Foreign exchange student navigates a new school

Junior Paula De Hipolito Ruiz has noticed major differences between Ritenour and her school in Spain


Paula De Hipolito Ruiz

My transition here has been very different from Spain. Schools are not the same and the educational system is not the same either.

Firstly, schools are not as big in Spain. There is just one building for the entire school from first grade to twelve grade, including kindergarten, so there are not so many people in a school.

Secondly, you can not choose your subjects. When you are in tenth grade you have to choose a block (science, technologic, or humanities). Inside those blocks, there are different subjects; the science block takes chemistry, physics, biology, and science culture; for technologic, there are classes in chemistry, physics, biology, and technologic design; and finally, for humanities there are Latin, philosophy, and economy classes. There are also the obligatory subjects of Spanish (literature, grammar…), maths, history, and English.

In the United States, you can choose all your entire schedule and choose the things you like, but you have to still have the obligatory subjects at the level you need, not like in Spain where all the entire grade needs to do the same level.

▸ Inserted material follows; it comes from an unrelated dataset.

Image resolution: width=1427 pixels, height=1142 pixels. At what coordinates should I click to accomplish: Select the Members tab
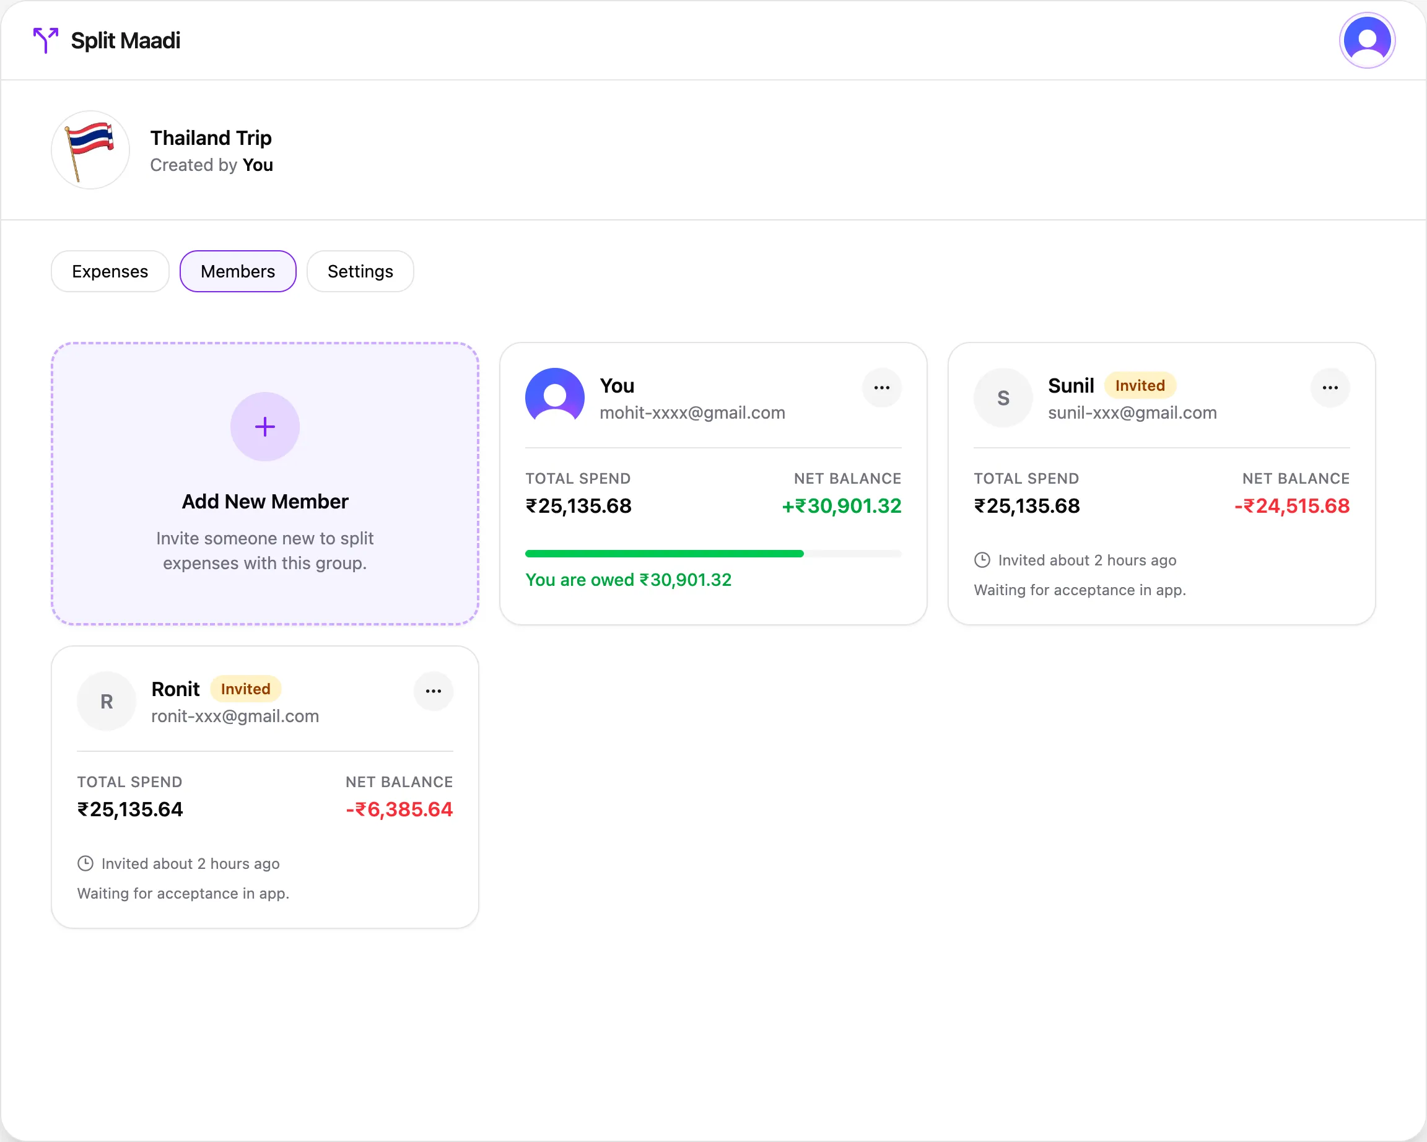point(238,271)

One thing that impacts me is that you can attend classes with people from different levels. If you go to a Spanish school, people are in the same room with people of the same grade, and we do not have to change classrooms every hour and be with people from different grades. Instead, the teachers are the ones who move room by room every hour. This can sometimes change, for example, if you are in a class with people who have chosen a different block at the time you have to take the subjects of your block.  In the US, people from different grades can be in the same class, and every hour the students change their room classes.

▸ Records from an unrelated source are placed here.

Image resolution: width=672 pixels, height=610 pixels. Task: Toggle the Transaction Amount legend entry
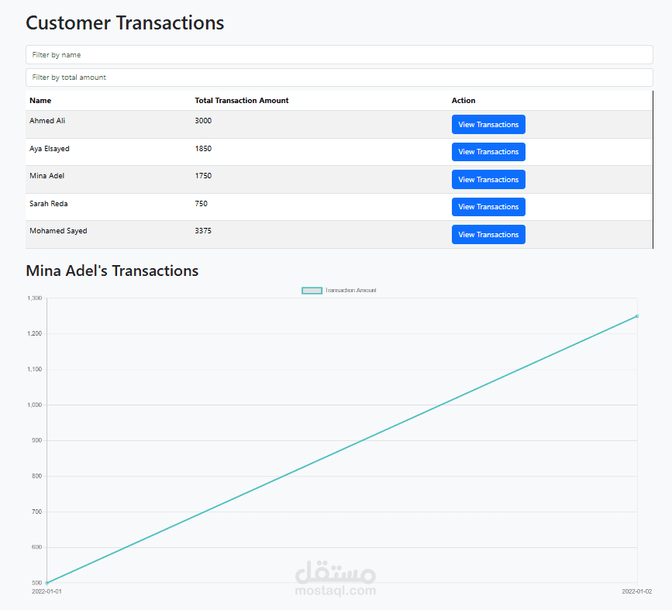point(350,290)
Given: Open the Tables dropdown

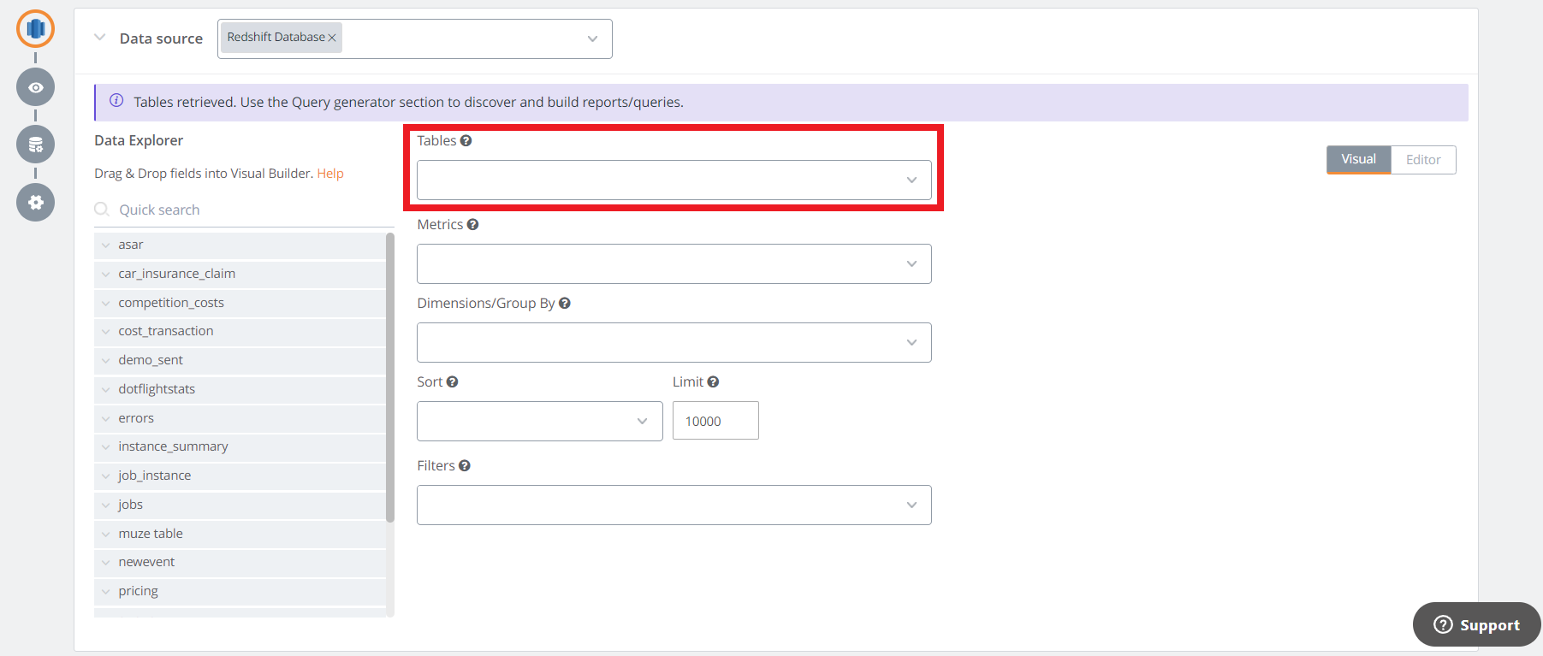Looking at the screenshot, I should pos(674,180).

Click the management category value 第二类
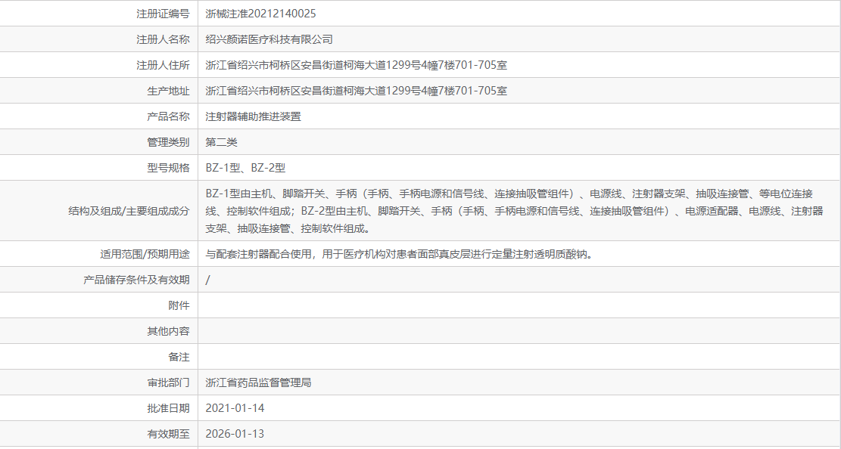coord(216,141)
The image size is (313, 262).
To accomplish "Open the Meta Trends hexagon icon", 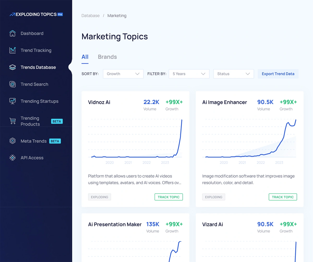I will click(x=13, y=141).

Sports are not nearly as important in Spain as they are in the US. We only have a few, like soccer (which is very important to Spanish people), basketball, and volleyball. There are some schools that can have more, but only as many as two or three more, and the sports are for all the school year, so they run from September through May. In the US, sports are so important, and even more so if you want a scholarship for college, so all schools have a lot of choices about what sport to play.

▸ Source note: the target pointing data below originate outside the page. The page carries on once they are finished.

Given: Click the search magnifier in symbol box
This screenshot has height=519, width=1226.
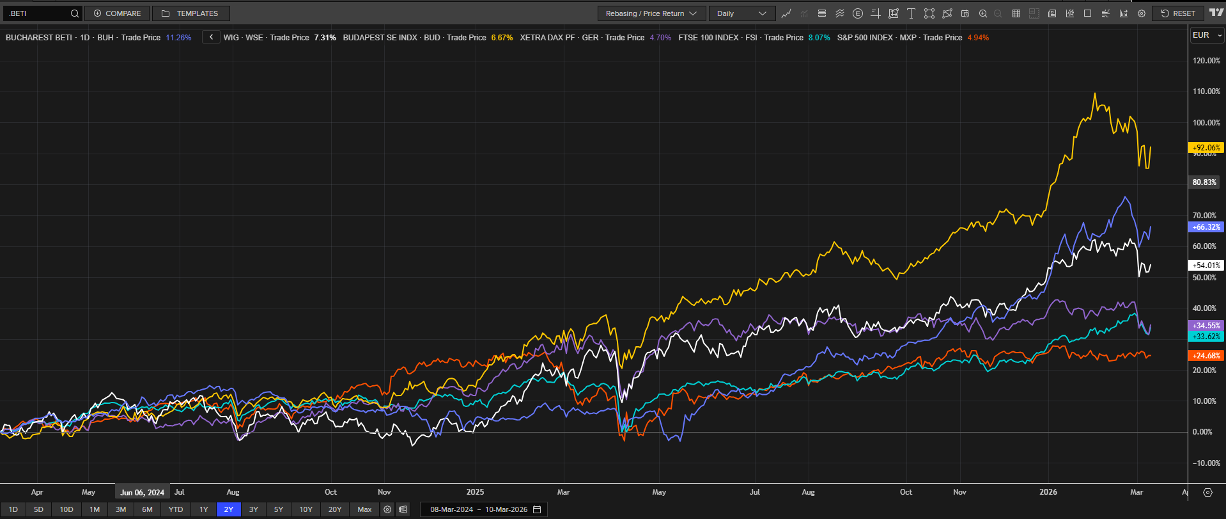Looking at the screenshot, I should tap(75, 13).
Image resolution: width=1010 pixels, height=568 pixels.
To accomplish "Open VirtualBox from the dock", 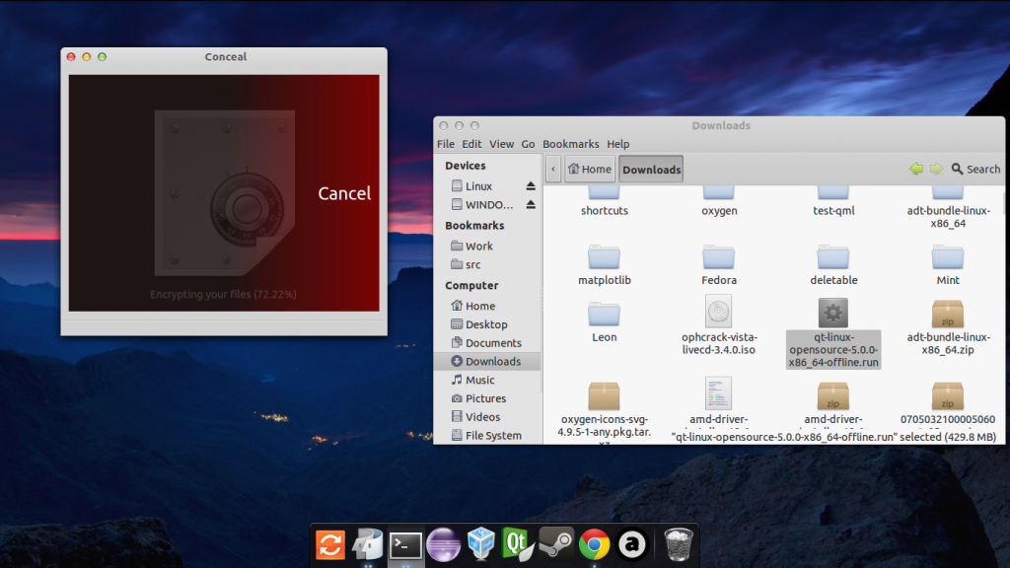I will (480, 543).
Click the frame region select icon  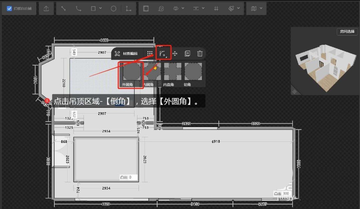click(146, 9)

Lunch is also very different in Spain. We do not have lunch hours, we only have one lunch where all people go to lunch and you can choose if they want to eat at school or at home. When you are in 10th grade you actually finish school before lunch. In Spain, people eat lunch between the hours of 1-3 pm. 

Finally, we don’t have dances in Spain, but here, there is a Homecoming dance with a spirit week and a Prom dance at the end of the school year.

At the beginning of this school year, I got lost every day, a lot of times. I didn’t know the lunch hours so I tried to find people that were in my classes, but I did not see them and that is because they had a different lunch hour. In sports, it was different because now I have practice every day for two and a half hours, and in Spain, I had one hour and a half practice two days a week. 

It has been different, but I have been getting used to it, and now I prefer this over the things we have in Spain.